- What to produce
Your reply should be one number: how many lines of the material contain the word "tree".

::::::

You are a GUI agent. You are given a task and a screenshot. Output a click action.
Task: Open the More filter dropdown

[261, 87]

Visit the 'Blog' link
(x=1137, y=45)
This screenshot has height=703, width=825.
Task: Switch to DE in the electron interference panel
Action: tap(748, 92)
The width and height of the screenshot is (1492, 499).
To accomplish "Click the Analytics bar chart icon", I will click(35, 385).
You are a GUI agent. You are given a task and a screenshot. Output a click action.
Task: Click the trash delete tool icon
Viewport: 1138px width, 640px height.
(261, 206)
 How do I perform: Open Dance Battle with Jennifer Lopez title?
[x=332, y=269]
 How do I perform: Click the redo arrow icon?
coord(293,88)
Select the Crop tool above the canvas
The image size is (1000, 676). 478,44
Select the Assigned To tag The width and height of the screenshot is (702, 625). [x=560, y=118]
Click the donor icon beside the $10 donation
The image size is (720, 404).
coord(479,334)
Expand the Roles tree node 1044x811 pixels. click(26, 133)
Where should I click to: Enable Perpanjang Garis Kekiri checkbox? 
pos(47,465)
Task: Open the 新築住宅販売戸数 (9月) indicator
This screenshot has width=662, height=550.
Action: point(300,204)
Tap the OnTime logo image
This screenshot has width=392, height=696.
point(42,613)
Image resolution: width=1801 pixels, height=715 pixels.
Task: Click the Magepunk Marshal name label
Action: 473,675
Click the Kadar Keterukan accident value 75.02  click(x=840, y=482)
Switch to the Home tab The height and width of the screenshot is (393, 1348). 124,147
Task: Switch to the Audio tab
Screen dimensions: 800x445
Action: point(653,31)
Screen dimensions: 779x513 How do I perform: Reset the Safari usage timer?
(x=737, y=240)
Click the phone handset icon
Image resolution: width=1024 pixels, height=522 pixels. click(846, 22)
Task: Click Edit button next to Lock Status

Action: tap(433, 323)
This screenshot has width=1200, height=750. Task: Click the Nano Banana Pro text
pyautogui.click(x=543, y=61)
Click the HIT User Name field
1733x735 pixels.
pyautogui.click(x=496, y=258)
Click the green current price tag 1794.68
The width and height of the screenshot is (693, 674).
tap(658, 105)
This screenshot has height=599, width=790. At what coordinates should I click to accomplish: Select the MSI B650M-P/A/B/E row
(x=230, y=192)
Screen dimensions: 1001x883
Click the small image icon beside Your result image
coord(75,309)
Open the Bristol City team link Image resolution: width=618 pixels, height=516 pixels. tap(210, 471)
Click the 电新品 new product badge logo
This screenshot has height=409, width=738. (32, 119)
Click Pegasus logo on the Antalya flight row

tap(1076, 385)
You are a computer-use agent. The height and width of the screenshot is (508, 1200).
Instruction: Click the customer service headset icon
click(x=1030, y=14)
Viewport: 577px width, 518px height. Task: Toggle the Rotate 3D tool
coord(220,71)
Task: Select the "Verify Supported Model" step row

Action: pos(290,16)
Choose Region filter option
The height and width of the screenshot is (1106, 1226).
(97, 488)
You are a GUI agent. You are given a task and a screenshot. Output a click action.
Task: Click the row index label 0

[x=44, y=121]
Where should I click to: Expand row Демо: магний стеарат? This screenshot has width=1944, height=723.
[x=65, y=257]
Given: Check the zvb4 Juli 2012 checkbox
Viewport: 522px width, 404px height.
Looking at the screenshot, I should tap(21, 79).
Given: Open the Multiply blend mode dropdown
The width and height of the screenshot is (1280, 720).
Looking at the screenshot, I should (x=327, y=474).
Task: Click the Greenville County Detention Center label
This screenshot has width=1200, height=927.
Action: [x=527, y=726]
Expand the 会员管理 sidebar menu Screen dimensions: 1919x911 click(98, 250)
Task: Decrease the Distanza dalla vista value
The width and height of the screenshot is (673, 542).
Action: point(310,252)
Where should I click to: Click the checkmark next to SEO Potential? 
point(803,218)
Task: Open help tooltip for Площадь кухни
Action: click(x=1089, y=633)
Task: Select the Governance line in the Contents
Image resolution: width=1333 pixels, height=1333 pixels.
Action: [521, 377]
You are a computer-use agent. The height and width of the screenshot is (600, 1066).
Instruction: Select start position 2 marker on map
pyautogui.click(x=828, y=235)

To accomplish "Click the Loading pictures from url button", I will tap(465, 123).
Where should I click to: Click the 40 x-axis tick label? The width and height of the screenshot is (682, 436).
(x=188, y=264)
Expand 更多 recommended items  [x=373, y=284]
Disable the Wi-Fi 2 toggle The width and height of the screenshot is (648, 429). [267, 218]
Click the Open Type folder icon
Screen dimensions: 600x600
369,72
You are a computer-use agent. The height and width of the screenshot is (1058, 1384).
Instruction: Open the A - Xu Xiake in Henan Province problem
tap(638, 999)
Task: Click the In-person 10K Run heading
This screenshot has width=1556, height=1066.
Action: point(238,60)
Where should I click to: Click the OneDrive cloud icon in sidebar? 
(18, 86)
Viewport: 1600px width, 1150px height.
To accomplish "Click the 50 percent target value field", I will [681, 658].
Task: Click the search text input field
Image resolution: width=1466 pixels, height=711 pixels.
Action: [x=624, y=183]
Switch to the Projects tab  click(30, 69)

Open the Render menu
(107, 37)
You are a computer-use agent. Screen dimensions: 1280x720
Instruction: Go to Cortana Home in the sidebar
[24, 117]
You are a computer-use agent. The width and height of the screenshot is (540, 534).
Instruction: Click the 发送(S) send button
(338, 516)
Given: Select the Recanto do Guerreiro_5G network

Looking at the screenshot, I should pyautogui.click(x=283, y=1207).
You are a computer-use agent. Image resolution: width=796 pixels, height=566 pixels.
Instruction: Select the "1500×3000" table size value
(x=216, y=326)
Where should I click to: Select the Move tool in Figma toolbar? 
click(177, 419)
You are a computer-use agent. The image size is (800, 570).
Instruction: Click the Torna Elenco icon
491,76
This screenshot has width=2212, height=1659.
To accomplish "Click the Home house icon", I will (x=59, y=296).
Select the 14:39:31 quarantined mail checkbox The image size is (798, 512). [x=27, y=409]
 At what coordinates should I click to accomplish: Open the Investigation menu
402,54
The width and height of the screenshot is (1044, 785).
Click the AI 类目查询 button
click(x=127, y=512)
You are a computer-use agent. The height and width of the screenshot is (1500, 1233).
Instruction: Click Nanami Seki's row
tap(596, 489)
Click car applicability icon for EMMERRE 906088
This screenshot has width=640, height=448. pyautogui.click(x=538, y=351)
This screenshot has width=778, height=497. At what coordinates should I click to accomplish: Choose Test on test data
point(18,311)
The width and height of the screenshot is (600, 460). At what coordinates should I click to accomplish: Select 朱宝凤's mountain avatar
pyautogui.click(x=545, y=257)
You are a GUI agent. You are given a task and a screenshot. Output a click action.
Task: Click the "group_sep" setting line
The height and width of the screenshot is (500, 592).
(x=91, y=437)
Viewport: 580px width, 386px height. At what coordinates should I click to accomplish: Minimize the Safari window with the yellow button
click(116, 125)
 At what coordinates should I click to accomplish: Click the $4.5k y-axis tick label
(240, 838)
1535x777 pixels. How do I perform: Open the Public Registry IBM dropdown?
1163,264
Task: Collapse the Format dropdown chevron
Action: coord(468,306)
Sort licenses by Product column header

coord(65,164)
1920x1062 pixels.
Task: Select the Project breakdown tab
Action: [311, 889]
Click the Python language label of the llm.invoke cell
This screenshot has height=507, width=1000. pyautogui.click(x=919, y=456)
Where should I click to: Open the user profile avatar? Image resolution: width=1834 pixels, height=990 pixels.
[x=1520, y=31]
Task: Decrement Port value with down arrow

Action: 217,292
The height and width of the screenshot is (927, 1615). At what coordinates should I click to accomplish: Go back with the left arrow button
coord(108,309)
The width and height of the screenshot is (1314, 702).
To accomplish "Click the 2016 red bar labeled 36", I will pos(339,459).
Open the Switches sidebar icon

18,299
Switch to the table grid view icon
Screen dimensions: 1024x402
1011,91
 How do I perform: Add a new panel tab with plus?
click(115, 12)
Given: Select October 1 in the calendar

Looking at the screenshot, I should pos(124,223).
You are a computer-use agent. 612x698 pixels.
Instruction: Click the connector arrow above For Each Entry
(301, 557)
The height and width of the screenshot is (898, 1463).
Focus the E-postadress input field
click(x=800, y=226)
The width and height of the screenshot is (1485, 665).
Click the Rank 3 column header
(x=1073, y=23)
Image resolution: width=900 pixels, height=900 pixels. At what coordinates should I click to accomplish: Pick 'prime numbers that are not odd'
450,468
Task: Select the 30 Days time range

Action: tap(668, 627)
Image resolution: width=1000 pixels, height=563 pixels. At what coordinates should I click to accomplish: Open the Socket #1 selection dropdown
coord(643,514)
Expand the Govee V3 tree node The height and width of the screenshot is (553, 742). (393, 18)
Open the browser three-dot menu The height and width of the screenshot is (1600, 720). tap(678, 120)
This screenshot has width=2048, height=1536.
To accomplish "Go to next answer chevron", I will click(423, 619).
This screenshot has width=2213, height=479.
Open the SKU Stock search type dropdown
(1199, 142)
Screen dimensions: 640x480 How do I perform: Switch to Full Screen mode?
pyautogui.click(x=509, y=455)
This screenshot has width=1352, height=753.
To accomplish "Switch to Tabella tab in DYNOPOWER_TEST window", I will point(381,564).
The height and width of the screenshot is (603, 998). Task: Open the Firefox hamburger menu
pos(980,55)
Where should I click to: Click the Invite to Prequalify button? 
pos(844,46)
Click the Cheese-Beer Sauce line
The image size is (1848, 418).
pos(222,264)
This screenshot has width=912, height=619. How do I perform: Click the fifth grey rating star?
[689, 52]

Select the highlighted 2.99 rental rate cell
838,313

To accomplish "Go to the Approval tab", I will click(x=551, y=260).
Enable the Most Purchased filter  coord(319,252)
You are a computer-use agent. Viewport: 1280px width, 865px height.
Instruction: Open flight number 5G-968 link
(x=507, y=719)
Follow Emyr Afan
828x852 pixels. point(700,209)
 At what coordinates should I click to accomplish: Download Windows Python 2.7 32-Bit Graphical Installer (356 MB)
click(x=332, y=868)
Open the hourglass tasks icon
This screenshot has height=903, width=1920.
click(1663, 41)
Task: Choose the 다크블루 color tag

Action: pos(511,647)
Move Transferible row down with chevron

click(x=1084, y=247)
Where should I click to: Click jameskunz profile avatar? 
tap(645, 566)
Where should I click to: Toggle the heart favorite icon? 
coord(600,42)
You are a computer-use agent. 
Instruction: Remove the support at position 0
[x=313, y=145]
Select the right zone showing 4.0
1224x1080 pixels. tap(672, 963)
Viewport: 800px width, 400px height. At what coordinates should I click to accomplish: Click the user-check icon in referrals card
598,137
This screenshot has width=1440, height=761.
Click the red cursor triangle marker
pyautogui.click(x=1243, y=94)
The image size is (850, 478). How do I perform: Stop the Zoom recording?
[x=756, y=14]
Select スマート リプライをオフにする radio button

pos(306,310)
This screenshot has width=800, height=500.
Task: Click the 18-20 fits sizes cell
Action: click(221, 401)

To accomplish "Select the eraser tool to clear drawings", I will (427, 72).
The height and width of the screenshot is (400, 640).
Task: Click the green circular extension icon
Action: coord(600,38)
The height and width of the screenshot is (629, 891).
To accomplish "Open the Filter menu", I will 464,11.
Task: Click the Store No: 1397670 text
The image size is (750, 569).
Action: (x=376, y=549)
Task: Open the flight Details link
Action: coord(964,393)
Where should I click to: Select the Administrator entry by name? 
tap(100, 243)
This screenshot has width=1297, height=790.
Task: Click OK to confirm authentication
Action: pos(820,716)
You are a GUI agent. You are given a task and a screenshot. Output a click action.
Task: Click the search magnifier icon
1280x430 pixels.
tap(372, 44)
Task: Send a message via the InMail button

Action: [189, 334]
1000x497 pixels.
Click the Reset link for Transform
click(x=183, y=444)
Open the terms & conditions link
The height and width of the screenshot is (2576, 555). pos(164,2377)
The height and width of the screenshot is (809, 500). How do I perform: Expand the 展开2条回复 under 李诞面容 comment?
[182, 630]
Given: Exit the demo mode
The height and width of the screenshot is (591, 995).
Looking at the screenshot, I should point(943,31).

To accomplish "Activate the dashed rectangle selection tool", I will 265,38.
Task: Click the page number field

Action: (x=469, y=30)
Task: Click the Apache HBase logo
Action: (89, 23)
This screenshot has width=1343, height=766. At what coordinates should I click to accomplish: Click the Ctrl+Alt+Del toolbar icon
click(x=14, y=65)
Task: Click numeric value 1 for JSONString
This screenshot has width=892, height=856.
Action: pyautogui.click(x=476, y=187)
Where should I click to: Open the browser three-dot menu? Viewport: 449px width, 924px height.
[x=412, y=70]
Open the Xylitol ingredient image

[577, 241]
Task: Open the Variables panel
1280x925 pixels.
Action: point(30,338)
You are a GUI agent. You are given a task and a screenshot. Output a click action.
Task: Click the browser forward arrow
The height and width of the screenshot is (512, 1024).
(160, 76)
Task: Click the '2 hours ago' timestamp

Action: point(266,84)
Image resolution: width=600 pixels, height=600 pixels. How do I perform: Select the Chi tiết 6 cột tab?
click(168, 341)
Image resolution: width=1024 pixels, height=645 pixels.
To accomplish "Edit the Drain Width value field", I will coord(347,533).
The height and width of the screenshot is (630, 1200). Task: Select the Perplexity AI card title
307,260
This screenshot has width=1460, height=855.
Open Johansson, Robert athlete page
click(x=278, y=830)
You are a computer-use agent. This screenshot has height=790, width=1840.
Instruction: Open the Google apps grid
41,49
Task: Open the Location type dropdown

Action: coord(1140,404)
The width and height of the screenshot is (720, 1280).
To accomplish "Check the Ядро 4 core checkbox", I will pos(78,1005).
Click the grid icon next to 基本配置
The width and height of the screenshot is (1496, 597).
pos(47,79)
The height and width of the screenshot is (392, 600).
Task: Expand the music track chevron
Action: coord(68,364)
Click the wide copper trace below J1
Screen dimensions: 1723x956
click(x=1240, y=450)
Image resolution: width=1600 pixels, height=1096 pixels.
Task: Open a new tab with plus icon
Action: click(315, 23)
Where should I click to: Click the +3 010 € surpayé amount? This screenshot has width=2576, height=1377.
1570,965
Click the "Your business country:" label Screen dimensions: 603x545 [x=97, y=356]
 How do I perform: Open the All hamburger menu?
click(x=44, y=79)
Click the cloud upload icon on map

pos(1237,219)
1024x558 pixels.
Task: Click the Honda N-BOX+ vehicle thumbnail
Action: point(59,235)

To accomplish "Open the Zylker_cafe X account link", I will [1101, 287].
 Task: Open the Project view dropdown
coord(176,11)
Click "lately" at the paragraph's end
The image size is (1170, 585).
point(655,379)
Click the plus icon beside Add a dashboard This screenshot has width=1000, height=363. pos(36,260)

::::::

- Expected answer
2